離れた際に、ちょうどニコルがジェムズガンに乗り込もうとする所を目撃したマイは、そのままジェムズガンのコクピットに滑り込んだ。
「って、マイ!!何故にオレの機体にスルッと乗り込んだ!!ボチボチ出るから、遊んでやってる暇ねーぞ」
レジアとは違い、ろくに機体のチェックもしていないであろうニコルを横目に見たマイは、大人と子供の違いを痛感した。

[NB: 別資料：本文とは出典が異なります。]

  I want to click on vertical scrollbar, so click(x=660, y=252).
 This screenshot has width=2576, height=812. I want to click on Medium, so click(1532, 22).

「ニコル、昨日はアリガトね!!で、チョット動かすよ。無重力って便利よね!!」
レジアの時の対応を見ていたら、あまりに違うマイの言動にニコルは怒るかもしれない。
やけにアッサリした態度も、模擬戦を控えて多少緊張しているニコルは気にならなかった。
しかし、マイが操縦管を突然握って動かし始めたのには流石に驚く。
???
頭の中がハテナマークに支配されたニコルは、マイの行動を理解出来ず状況を整理するのに時間がかかり、その行動を止める事が出来なかった。
その隙に、マイはニコル機であるジェムズガンの腕を、前にいるレジア機に伸ばす。
「おいニコル!!何遊んでるんだ!!そろそろ出るぞ!!」
レジア機の肩を掴んだ事で[お肌の触れ合い回線]が可能になった瞬間、レジアの声がニコル機のコクピットに流れた。
「いや…………今、マイにコクピット占領されてっから、オレ関係ないんだけど…………」
ニコルの呟くような声に被せるように、マイの口が動く。
「レジアさんっ!!頑張って下さい!!あと、私の名前に[さん]付けないで下さい!!じゃ!!」
マイは、自分の心臓の鼓動を感じながら矢継ぎ早に喋ると、ニコル機のコクピットから出ていった。
「なんだったんだ……………今のは???」
呆然とするニコルに、レジアから回線が入る。
「マイの為に、この戦い負けられないぞ!!昨日の事をトラウマにしない為にも、圧倒して勝つぞ!!」
「へいへい、了解です。いつになく熱いっスね」
ニコルの言葉に、レジアは自分が普段より力が入ってる事に気付く。
「ニコル!!2人の恋路を邪魔しちゃ駄目よ!!」
「はっ??なんだって??」
ミューラからの通信に、ますます訳が分からなくなるニコル。
「レジアも、女の子泣かしちゃ駄目よ!!しっかり勝って、マイちゃんの気持ちに応えてあげなよ♪」
マヘリアからも通信が入り、女性陣からの言葉にレジアは首を捻る。
([お肌の触れ合い回線]って、外に聞こえないんじゃ??)
レジアがそう思った矢先……………
「あーっ、オンラインになってる…………ざんねーん…………」
ニコルの言葉に、表示を確認したレジアは頭を抱える。
「ざんねーん♪」
マヘリアの茶化した声に続いて、笑い声が2人のコクピットに流れ込む。
「レジアさんっ!!あいつらに何か言ってやった方がイイっすよ!!絶対、今の状況楽しんでる!!」
「あんな事があった後だ。暗くなるより、ずっといいさ」
少し笑っていたレジアは、頬を叩いて気合いを入れ直す。
(本当に、いいチームだな。ここの連中にも伝えたい。本来、仲間なんだから……………)
レジアは一瞬目を瞑り、そして、しっかりと瞳を開く。
「レジア・アグナール!!ジェムズガン、出るぞ!!」
漆黒の宇宙に、レジアの乗るジェムズガンが飛び出していく。